The root of the idea was that, by becoming obsessed with the consumption of material and immaterial goods (Fast Fashion and Netflix if you want) we disengaged from the direct experience of life. It became banal. This was a popular notion among political philosophers at the time, particularly those reinventing Marxism. A frontrunner was Guy Debord who embraced psychogeography as a means of undermining the expectations and canalisation of urban life. (He actually suggested that this could be done by a ‘technique of transient passage through varied ambiences’. I can only hope that sounds better in French).

Guy Debord

If you are interested in all this theory, the Wikipedia entry is quite well written. [ Link  ]

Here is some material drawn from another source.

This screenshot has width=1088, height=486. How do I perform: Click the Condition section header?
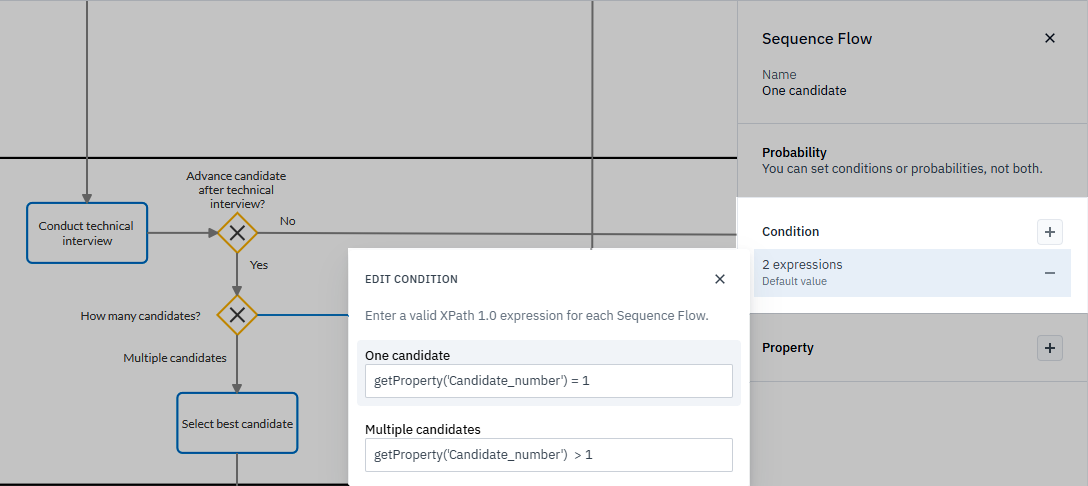click(790, 232)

This is my second gripe. Surely, when it comes to confronting the evils of capitalism, psychogeography in the hands of a bunch of political and artistic radicals is about as much use as a feather duster in a coal mine. And if the immediate target is to address the alienation that is intrinsic to consumer capitalism, then the flaneurs, who are detached observers, are surely themselves alienated. In their mind's eye, they place themselves at the hub of the wheel of the city, but because they are not an integral part of it, they have become part of the problem. It isn’t so much a ‘transient passage’ as an ego trip.

Hence Pootling. To me, the word carries the same notion of unhurried and unfocused exploration; but it does so without any of the associated intellectual hype or political baggage. As an activity, it won’t change the world. It is an entertainment. Personally, I don’t need the psychogeographer’s colouring book to experience the intrigue and wonder of a City like London or the joys of the surrounding countryside. It isn’t necessary to intellectualise or re-imagine it. The reality, with its rich depth of history and people, speaks for itself. 


More Banksy 









Comments

  1. I'd say the genre it 'literary' rather than 'geographic' - something closer to poetry than science. Yes I think people are projecting their views onto the landscape, and this will include social and political prejudices.
    Living in the City of London I am able to draw on the ancient myths of Boudica, the underlying Roman city, the freemasonry in the City as well as the financial and ethical legacy of colonialism.
    I very much enjoyed reading Ballard, Ackroyd, Will Self, Alan Moore etc.
    When I said above 'more like poetry' I was thinking of something like Wordsworth's Tintern Abbey - a set of impressions inspired by the landscape, and I think this is what the psychographers are doing, although the mythology will only appeal to some.